_Task objective:_ Take the material below and output exactly the run of lines from the one containing "Click into the Name text field" down to the one containing "Screen dimensions: 2576x1367", with both included.

_Exercise materials:_

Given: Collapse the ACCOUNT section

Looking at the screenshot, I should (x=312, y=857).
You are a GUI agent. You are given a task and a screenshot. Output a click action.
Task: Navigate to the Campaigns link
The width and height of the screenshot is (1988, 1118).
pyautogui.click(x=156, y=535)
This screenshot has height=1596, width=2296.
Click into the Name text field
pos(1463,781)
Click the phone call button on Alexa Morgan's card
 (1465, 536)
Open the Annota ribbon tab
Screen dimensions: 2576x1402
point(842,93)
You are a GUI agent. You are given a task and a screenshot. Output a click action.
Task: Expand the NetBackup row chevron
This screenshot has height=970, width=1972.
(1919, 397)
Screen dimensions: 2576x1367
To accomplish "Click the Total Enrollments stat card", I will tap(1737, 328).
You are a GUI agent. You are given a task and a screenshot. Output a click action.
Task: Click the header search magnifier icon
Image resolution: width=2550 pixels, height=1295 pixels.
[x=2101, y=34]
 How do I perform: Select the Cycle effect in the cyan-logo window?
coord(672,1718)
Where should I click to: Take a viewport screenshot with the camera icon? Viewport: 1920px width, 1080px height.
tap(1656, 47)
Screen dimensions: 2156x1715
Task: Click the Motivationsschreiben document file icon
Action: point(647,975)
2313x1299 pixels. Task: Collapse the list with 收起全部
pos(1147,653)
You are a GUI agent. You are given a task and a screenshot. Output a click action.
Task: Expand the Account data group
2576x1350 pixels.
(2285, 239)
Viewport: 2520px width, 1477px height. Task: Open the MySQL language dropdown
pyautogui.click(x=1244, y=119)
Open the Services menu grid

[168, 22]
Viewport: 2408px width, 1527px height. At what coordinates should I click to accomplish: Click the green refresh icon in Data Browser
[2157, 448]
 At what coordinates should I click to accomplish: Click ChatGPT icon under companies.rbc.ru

_Solution to this task:_
Click into the Name text field
pos(1463,781)
Click the phone call button on Alexa Morgan's card
 (1465, 536)
Open the Annota ribbon tab
Screen dimensions: 2576x1402
point(842,93)
You are a GUI agent. You are given a task and a screenshot. Output a click action.
Task: Expand the NetBackup row chevron
This screenshot has height=970, width=1972.
(1919, 397)
Screen dimensions: 2576x1367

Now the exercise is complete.